El fantástico goce visual fluye en perfecto equilibrio con la dirección expertísima, muy inspirada en ocasiones y en otras demasiado dada a lentitudes, del maestro Mehta, gran artífice sonoro de la producción. Tiene en el foso una orquesta admirable, quizás la mejor del país en estos momentos, seleccionada por Lorin Maazel atril por atril y con una capacidad concertante y solística de primer nivel internacional. Esta orquesta, el gran orgullo de la intendente Helga Scmidt y de la Generalidad Valenciana como titular del Palau, consiente abordar todos los retos al igual que el inmenso y complejísimo escenario, cuyas dimensiones, equipamientos y posibilidades tampoco tienen hoy parangón.

El elenco vocal es joven y espléndido, comenzando por el tenor heróico protagonista Leonid Zakhozhaev, cuya voz clara, extensa y valiente y las condiciones físicas de excepción le permiten entregarse a tope en la agotadora partitura y llegar entero al final (cuyo agudo cede a la soprano). La soprano dramática americana Jenninfer Wilson, ya Brunilda del año pasado, regresa con una voz aún más madura y un criterio musical más denso para bordar con el tenor la escena conclusiva. El poderoso Wotan de Juha Uusitalo vuelve a sorprender por el acero claro de una voz fresca y contundente.
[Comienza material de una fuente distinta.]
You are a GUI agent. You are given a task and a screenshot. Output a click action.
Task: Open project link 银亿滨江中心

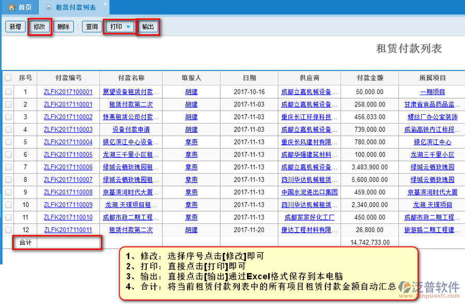pyautogui.click(x=432, y=142)
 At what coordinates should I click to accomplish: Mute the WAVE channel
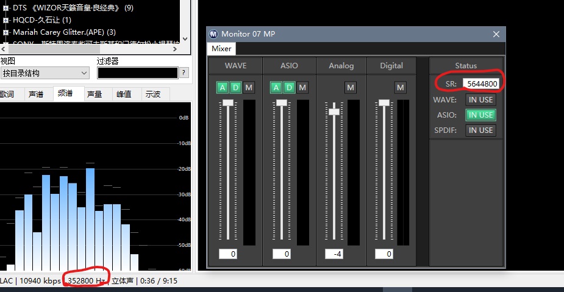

Antológico el Mime de Gerhard Siegel, grandísimo actor y cantante; rotundo el Fafner de Stephen Milling, muy profesionales Kapellmann y Catherine Wyn-Rogers y encantadora Olga Peretiatko en un waldvogel cantado desde el aire.

En suma, un Siegfried histórico por la novedad, la fantasía sometida a un sentido y las posibilidades que abre a la tecnología para consumar la obra de arte total que tanto ambicionó Wagner.